Data items:
[Start of Attachment]

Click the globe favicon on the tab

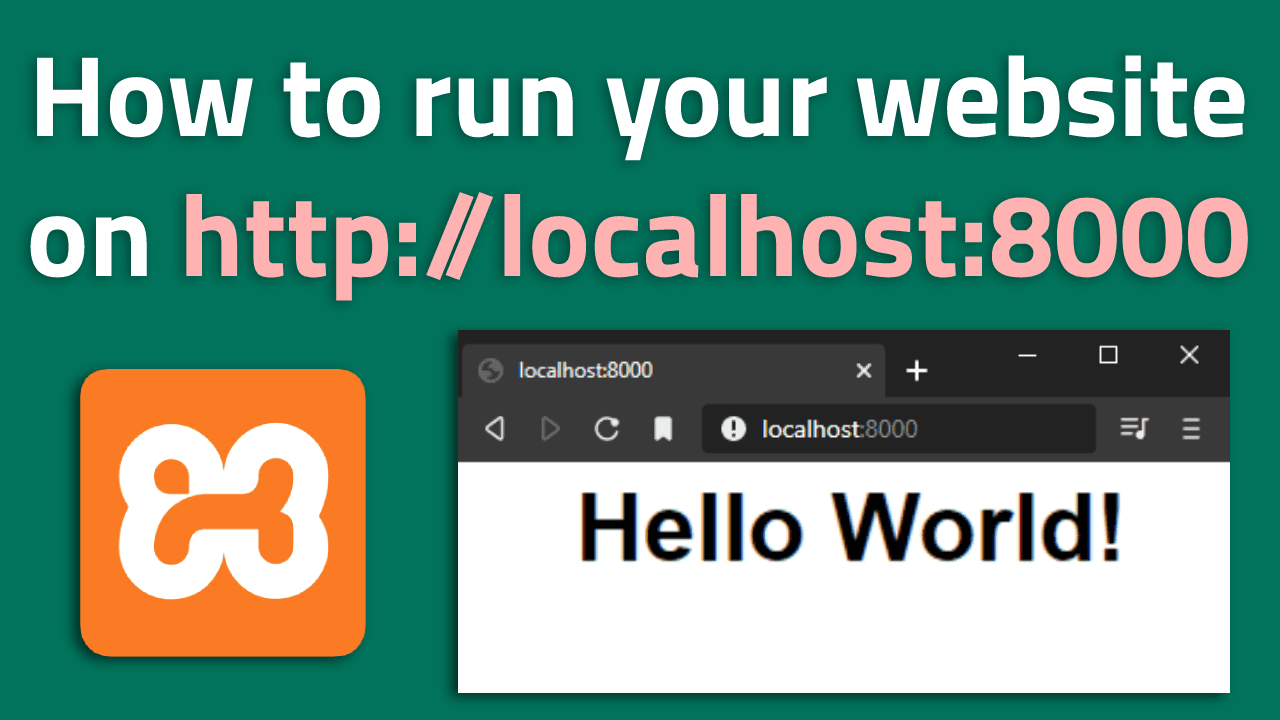[x=490, y=371]
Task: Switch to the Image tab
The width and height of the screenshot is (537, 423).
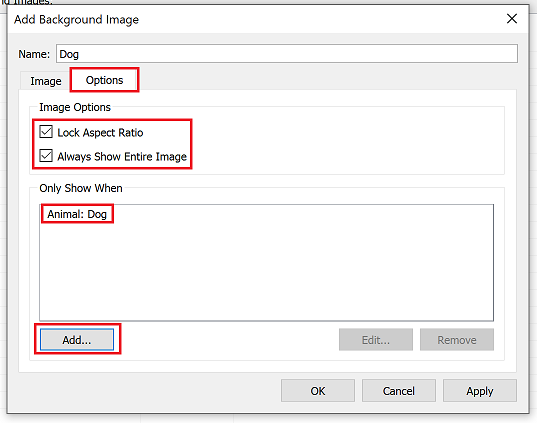Action: [x=46, y=81]
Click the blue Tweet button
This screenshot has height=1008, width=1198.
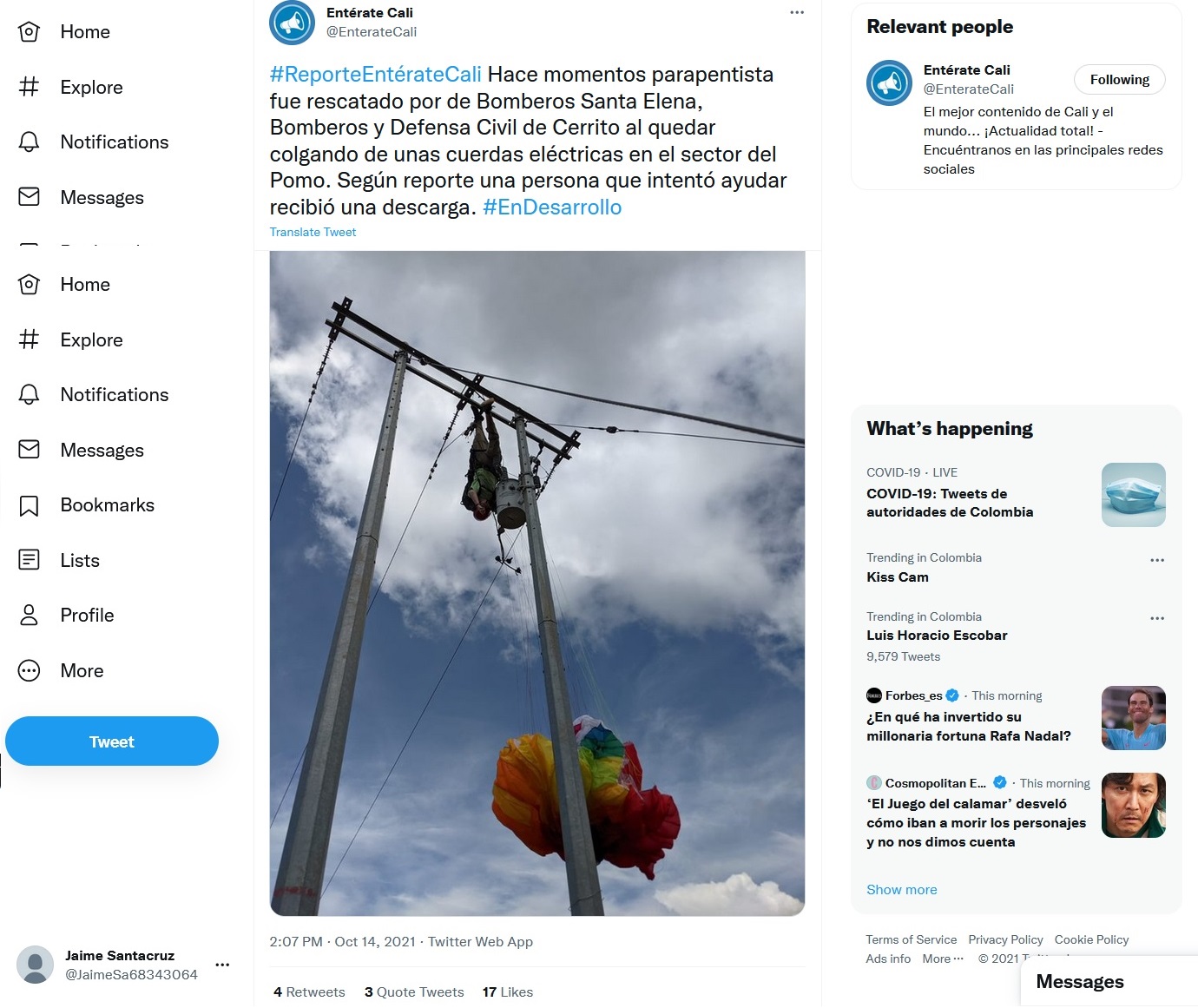112,741
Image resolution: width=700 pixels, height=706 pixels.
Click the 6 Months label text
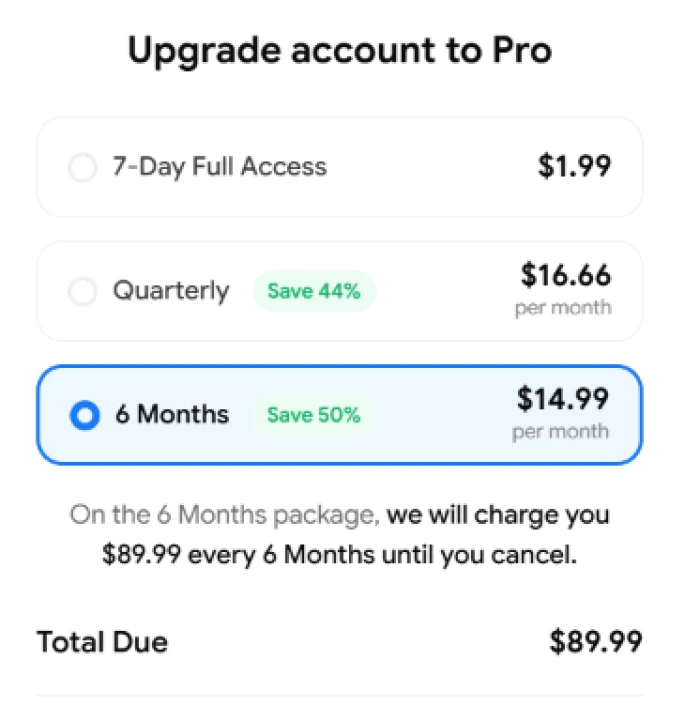(x=172, y=415)
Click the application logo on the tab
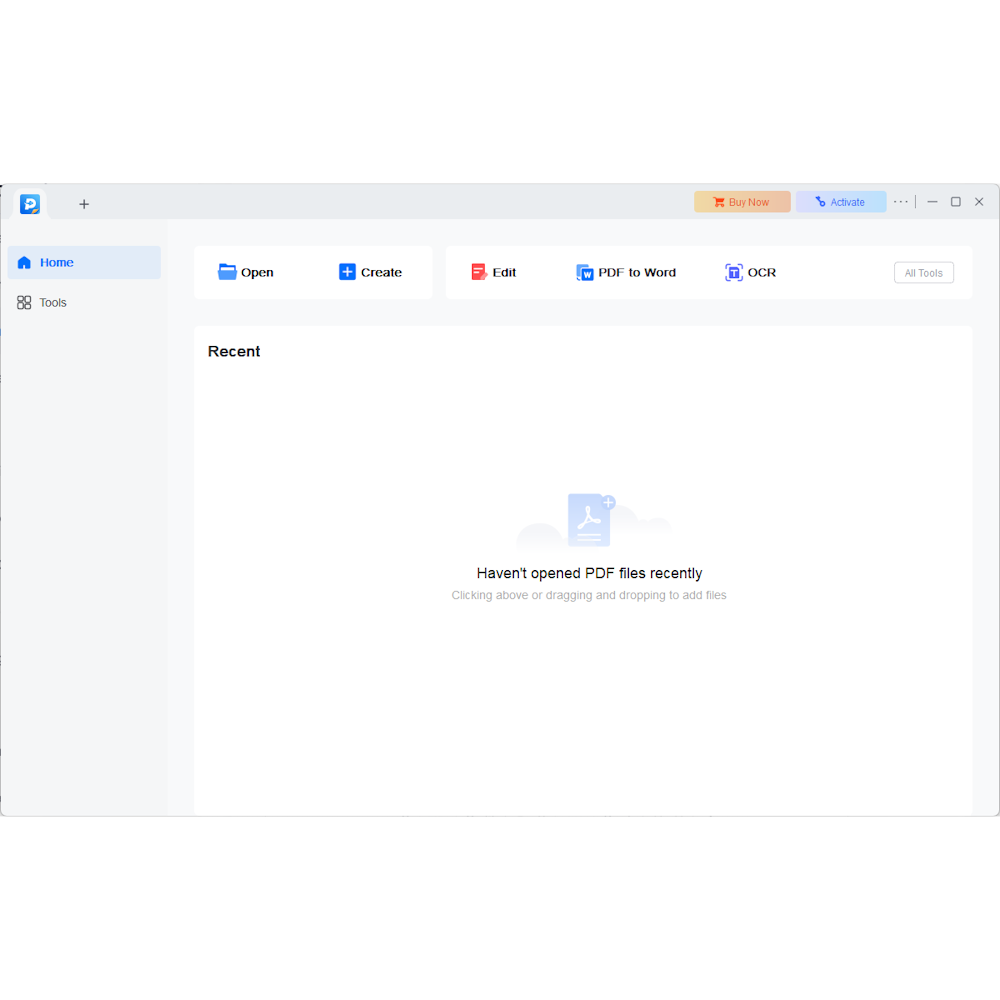 30,203
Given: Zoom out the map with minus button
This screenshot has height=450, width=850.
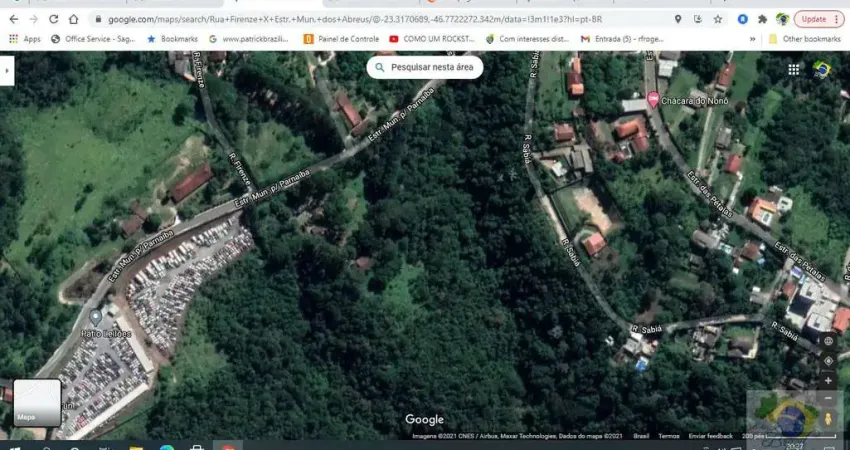Looking at the screenshot, I should 828,399.
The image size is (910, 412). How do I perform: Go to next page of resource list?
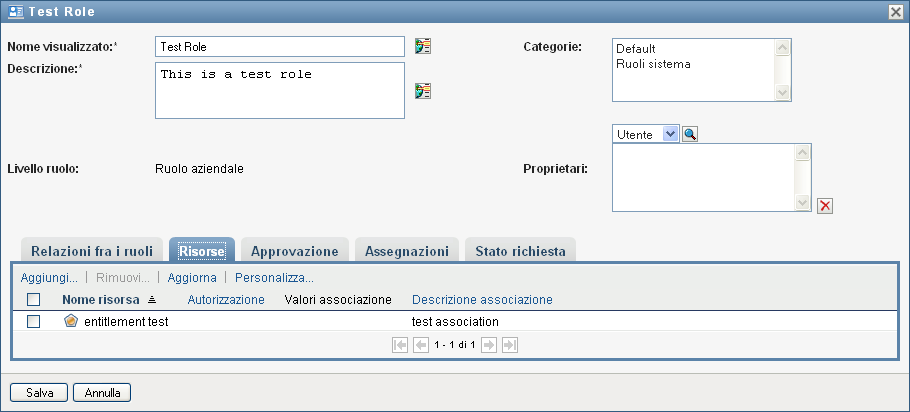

[End of Attachment]

## ASSIGNMENT
Exactly as they appear, repeat the lines from the one containing "Task: Switch to the Image tab" through the last line of the entries, counting both ends. Pictures stay out.

## THE COMPLETED TASK
Task: Switch to the Image tab
The width and height of the screenshot is (537, 423).
Action: [x=46, y=81]
Click the blue Tweet button
This screenshot has height=1008, width=1198.
112,741
Image resolution: width=700 pixels, height=706 pixels.
Click the 6 Months label text
(x=172, y=415)
Click the application logo on the tab
 30,203
Given: Zoom out the map with minus button
This screenshot has height=450, width=850.
Looking at the screenshot, I should 828,399.
The image size is (910, 412). How do I perform: Go to next page of resource list?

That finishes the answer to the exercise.